Menurut saksi, dirinya hanya menandatangani berita acara pembayaran atau bukti pembayaran senilai Rp. 130 juta namun uang tersebut tidak diterima oleh dirinya selaku Dirut CV. Utama Konstruksi.

“Iya benar. Saya tanda tangan bukti pembayaran senilai Rp. 130 juta tapi uangnya saya tidak pernah terima sedikitpun. Uang itu diterima oleh Agus Riri Mase,” jujur saksi, Selfius Tunliu.

Dijelaskan saksi bahwa mengenai pengadaan pakaian olah raga dalam kegiatan Walikota Cup itu dibelanjakan oleh Agus Riri Mase yang mana seharusnya pekerjaan tersebut dilakukan oleh CV. Utama Konstruksi.

Ditambahkan saksi, secara jujur mengaku bahwa pekerjaan pengadaan pakaian olah raga dalam kegiatan tersebut merupakan Agus Riri Mase. Dalam kesempatan itu diakuinya bahwa Agus Riri Mase merupakan Aparatur Sipil Negara (ASN) dilingkup Pemerintah Kota Kupang.

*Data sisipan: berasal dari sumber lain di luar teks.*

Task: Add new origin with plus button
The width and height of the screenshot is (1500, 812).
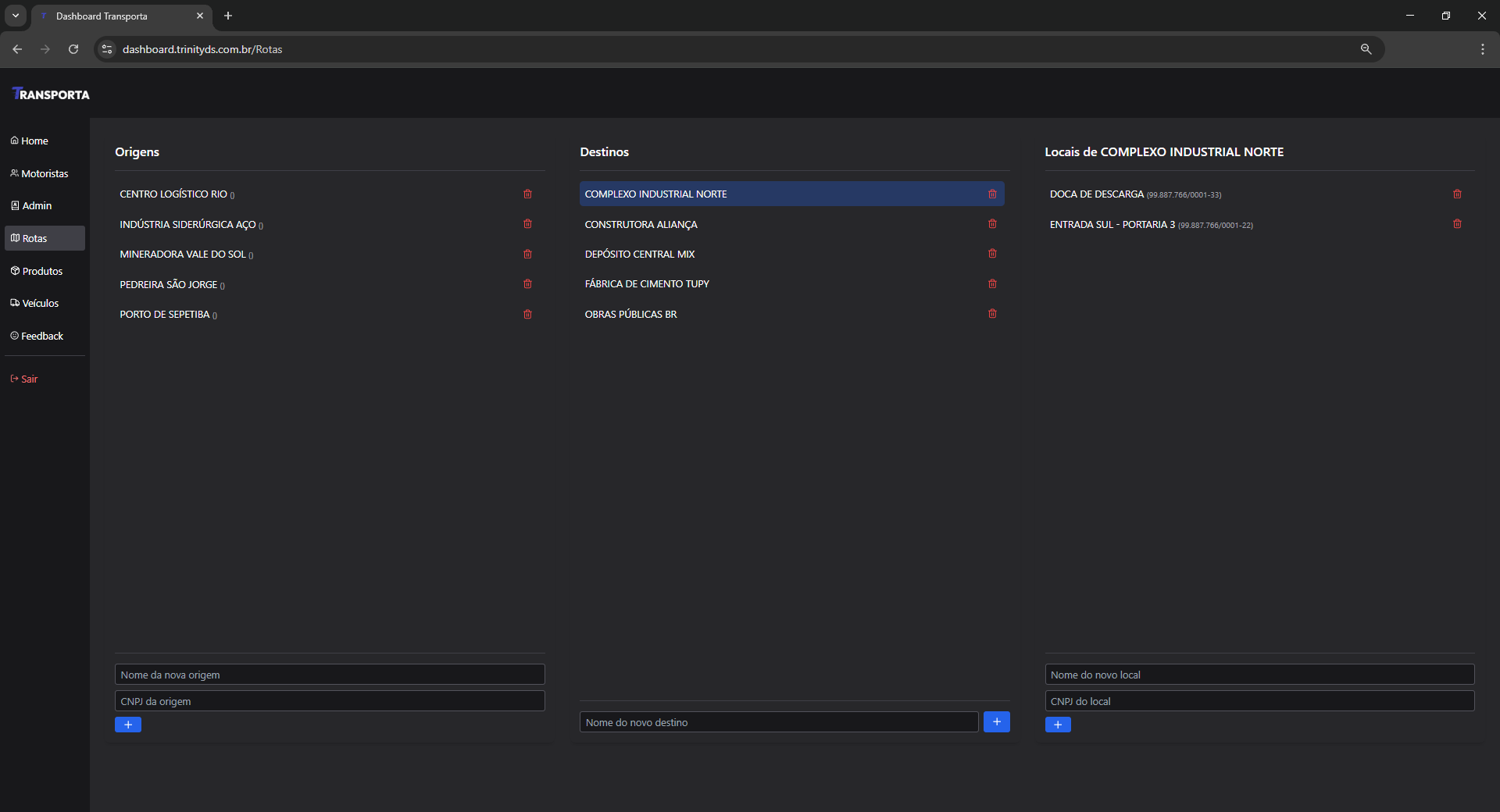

Salah satu saksi lainnya yang dihadirkan dalam kasus itu yakni Ejbends Doeka. Dalam keterangannya Ejbends mengatakan bahwa tidak terdapat laporan kegiatan tersebut dari panitia pengadaan Sherly Megawati Lona.

Ditambahkan saksi, dirinya tidak mengetahui adanya kontrak kerja dan SPK yang diberikan dinas terkait mengenai kegiatan Walikota Cup Tahun 2017 lalu.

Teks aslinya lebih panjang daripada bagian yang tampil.